__Task goal__.
Only a number is wanted here: the number of lines of the data that include "Лицензирование".

Records from a data collection
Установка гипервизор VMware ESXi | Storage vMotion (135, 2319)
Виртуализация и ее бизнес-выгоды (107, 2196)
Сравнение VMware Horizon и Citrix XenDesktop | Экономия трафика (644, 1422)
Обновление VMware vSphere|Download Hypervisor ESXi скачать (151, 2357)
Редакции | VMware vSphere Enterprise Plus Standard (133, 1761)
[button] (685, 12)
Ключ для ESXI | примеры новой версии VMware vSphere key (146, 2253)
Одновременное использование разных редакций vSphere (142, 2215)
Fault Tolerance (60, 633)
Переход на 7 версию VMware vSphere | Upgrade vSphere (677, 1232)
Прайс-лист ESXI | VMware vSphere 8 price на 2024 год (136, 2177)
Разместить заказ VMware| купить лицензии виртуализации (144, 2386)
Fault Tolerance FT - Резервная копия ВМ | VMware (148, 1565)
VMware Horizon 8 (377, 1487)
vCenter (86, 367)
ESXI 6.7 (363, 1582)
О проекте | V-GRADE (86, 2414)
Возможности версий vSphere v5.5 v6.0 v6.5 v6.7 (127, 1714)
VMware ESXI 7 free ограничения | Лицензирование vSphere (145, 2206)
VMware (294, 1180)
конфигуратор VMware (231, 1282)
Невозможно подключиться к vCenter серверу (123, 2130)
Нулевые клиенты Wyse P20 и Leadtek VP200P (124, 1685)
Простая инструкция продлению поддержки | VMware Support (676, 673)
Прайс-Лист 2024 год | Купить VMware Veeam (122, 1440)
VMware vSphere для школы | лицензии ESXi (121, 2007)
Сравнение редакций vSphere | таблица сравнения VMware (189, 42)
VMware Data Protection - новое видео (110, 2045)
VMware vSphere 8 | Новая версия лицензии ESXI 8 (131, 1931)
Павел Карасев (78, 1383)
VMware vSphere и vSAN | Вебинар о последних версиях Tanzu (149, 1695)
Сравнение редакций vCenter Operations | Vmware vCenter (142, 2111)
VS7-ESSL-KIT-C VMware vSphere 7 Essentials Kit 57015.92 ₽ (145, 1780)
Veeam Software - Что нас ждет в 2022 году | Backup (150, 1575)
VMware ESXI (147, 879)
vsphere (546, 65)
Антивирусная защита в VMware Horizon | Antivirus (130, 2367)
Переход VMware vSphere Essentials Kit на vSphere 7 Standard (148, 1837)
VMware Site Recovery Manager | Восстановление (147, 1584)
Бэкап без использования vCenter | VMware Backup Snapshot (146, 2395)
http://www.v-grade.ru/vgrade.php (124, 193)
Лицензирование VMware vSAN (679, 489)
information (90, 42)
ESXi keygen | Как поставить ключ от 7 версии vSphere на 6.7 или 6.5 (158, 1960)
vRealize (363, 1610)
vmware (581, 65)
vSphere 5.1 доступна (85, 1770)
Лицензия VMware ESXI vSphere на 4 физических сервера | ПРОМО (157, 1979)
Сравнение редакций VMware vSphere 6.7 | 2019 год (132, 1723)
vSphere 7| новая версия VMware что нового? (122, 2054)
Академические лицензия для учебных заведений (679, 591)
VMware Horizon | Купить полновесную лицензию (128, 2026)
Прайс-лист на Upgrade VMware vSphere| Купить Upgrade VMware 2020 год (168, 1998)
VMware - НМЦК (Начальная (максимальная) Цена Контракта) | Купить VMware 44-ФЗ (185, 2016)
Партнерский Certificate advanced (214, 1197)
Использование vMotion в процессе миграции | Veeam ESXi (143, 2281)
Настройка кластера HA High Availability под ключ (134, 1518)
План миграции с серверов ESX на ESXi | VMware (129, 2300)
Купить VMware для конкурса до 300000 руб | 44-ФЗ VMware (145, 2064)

__Task answer__.
2